This is the backend of the new OSM Inspector Address view. OSM Inspector is a quality assurance service for OpenStreetMap data by the german consulting company Geofabrik GmbH and can be found at http://tools.geofabrik.de/osmi/?view=addresses. This software was written by Lukas Toggenburger as part of a project thesis for his master studies. It makes heavy use of libosmium (https://github.com/osmcode/libosmium) written by Jochen Topf.
I'd like to hear your feedback about this software. You can reach me per e-mail: lukas.toggenburgerXXhtwchur.ch (replace XX with @)
This software is available under the Boost Software License 1.0, see http://www.boost.org/LICENSE_1_0.txt.
Casual users interested in seeing address data may find the hosted version at http://tools.geofabrik.de/osmi/?view=addresses much more useful than running this software. A WxS is also available there, see http://wiki.openstreetmap.org/wiki/OSM_Inspector/WxS on how to use it.
If you are indeed interested in the backend, e.g. to see usage of libosmium in a bigger project, you have come to the right place. This software will take OSM data (XML or PBF; planet file or parts of it) data as input and produce SpatiaLite files (one for each layer) as output. The output format is easily changeable due to GDAL/OGR being utilized to hold and write data.
A file can be processed like this:
./osmi-addresses planet-latest.osm.pbf
By default an output directory called osmi-addresses_sqlite_out
is created in the current directory (that means: not necessarily the directory the binary resides in). If a second parameter is given, the name of the output directory can be changed:
./osmi-addresses planet-latest.osm.pbf my-output-dir
An existing directory will not be overwritten, the software will abort instead.

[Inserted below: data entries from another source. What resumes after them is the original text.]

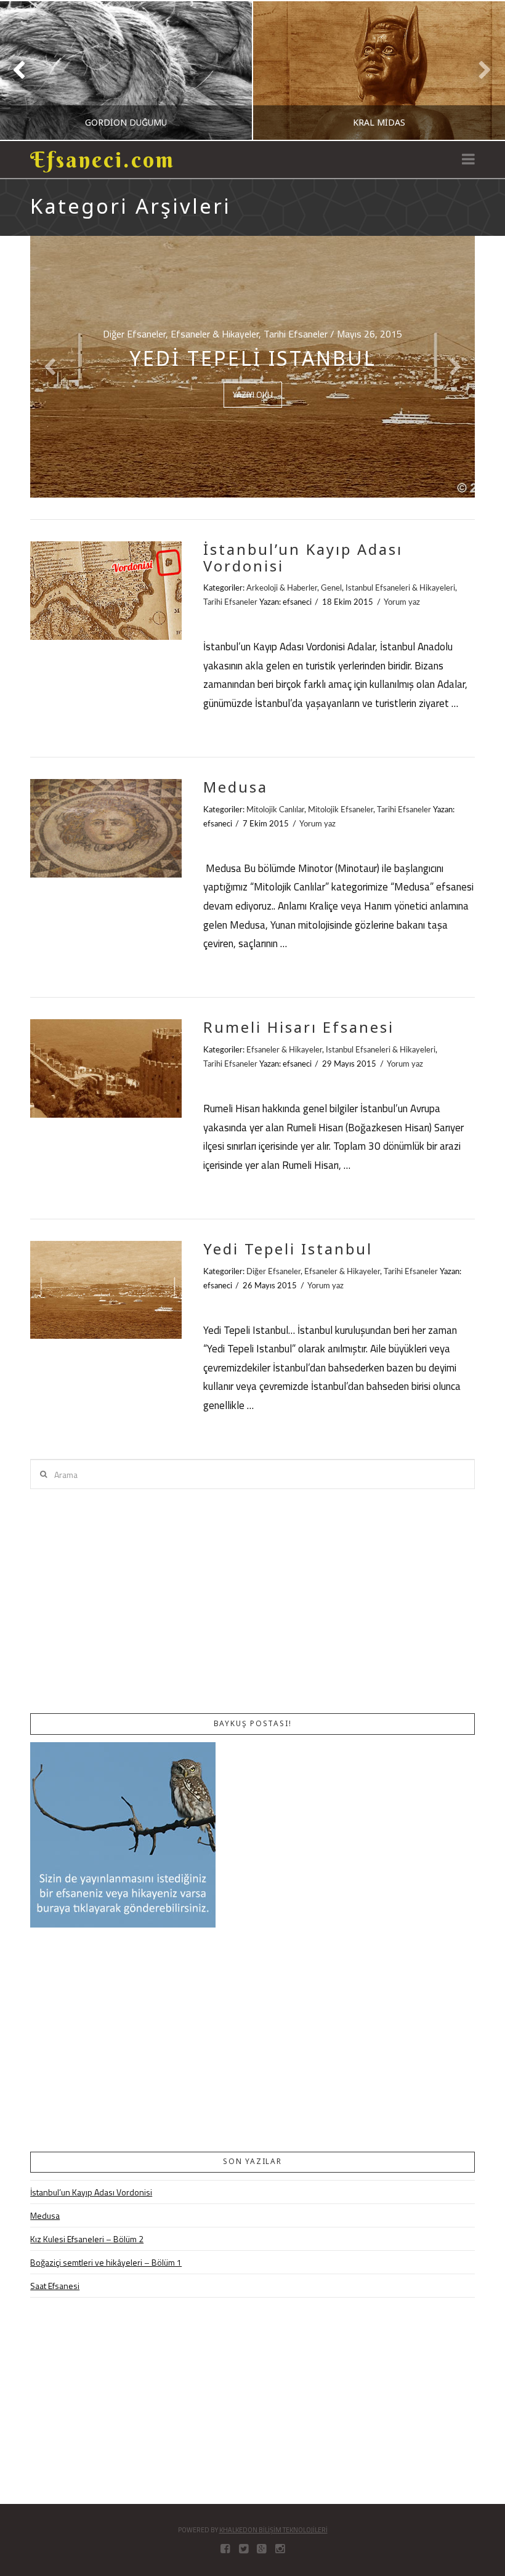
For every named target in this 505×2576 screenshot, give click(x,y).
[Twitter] (243, 2548)
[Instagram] (280, 2548)
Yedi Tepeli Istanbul (288, 1249)
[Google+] (261, 2548)
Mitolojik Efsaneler (340, 810)
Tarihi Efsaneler (230, 602)
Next (479, 70)
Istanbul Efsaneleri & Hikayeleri (400, 588)
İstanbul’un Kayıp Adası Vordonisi (303, 557)
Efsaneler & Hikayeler (284, 1050)
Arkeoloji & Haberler (281, 588)
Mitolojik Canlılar (275, 810)
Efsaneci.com (102, 160)
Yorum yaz (402, 602)
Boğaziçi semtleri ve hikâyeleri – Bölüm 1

In order to improve overall calculation speed, spatial indices are not calculated while writing the SpatiaLite files. Instead you are supposed to call
./create_spatial_indices.sh osmi-addresses_sqlite_out
to add them afterwards.
The software was tested on Ubuntu but probably runs under other Unix variants (incl. Mac OS X) as well.
You should find at least two branches in the GitHub repository:
master
: The development version containing the newest features and fixescurrently_running_on_geofabrik_server
: The software as it is running at http://tools.geofabrik.de/osmi/?view=addresses
You will need a 64-bit system, a C++11 compiler and libosmium to compile the software. You can find libosmium at https://github.com/osmcode/libosmium .

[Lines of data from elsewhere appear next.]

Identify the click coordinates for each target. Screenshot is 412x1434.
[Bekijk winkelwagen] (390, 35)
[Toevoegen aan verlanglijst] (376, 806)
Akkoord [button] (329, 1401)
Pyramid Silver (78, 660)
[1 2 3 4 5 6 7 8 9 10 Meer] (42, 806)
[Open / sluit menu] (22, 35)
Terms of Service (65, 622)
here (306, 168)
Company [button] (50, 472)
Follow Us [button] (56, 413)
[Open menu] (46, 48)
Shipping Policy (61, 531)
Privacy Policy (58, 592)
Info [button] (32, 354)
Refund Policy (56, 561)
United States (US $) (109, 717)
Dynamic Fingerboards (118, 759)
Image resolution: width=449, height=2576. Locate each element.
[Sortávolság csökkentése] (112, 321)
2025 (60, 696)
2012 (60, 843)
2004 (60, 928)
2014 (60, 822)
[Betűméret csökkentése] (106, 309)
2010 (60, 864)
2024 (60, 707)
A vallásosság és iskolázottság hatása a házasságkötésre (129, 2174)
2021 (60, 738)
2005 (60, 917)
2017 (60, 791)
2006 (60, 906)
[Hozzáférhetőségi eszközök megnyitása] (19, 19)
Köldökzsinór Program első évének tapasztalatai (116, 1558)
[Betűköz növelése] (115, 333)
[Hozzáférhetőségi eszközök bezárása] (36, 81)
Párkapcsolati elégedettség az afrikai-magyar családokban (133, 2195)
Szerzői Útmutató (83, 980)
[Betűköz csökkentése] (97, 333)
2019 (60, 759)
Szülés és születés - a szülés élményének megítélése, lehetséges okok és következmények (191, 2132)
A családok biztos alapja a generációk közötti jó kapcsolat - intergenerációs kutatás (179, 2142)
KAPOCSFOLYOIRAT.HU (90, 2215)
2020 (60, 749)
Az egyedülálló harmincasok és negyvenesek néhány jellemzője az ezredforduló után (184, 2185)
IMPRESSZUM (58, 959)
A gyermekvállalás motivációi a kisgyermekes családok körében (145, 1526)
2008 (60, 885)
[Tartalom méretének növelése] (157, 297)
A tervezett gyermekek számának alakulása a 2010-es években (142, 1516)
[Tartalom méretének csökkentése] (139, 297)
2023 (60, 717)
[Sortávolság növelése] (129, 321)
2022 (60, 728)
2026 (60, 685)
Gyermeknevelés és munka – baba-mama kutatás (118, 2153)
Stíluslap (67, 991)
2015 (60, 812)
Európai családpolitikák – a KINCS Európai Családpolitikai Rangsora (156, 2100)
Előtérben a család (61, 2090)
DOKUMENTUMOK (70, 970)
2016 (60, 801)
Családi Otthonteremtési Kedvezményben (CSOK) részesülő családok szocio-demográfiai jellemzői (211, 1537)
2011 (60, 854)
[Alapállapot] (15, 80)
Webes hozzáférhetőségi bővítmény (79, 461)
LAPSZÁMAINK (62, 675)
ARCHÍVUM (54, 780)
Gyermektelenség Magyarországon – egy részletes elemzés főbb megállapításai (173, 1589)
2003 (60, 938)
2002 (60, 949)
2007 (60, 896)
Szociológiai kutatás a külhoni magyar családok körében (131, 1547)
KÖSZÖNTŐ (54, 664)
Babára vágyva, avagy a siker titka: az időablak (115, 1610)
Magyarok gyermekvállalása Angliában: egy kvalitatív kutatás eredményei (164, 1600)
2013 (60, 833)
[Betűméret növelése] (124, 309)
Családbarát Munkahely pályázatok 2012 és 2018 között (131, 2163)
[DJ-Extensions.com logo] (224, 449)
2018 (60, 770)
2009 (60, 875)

Jochen updates libosmium quite often, so I cloned libosmium and made a soft-link to it (after making sure that /usr/local/include
did not exist before):
sudo ln -s /path/to/libosmium/include /usr/local/include
By this I can easily pull in new versions of libosmium.
libosmium itself comes with a list of prerequisites, which you can find at https://github.com/osmcode/libosmium#prerequisites.
On Ubuntu/Debian, you should be able to get all of libosmium's and osmi-addresses's dependencies with:
sudo apt-get install clang libboost-program-options-dev libboost-dev libboost-filesystem-dev libgdal1-dev libsparsehash-dev libbz2-dev libosmpbf-dev libexpat1-dev libgeos++-dev sqlite3 spatialite-bin colordiff parallel realpath
Compile using GCC:
make
Or compile using clang:
CXX=clang++ make
The compiled executable osmi is a standalone application and needs no installation.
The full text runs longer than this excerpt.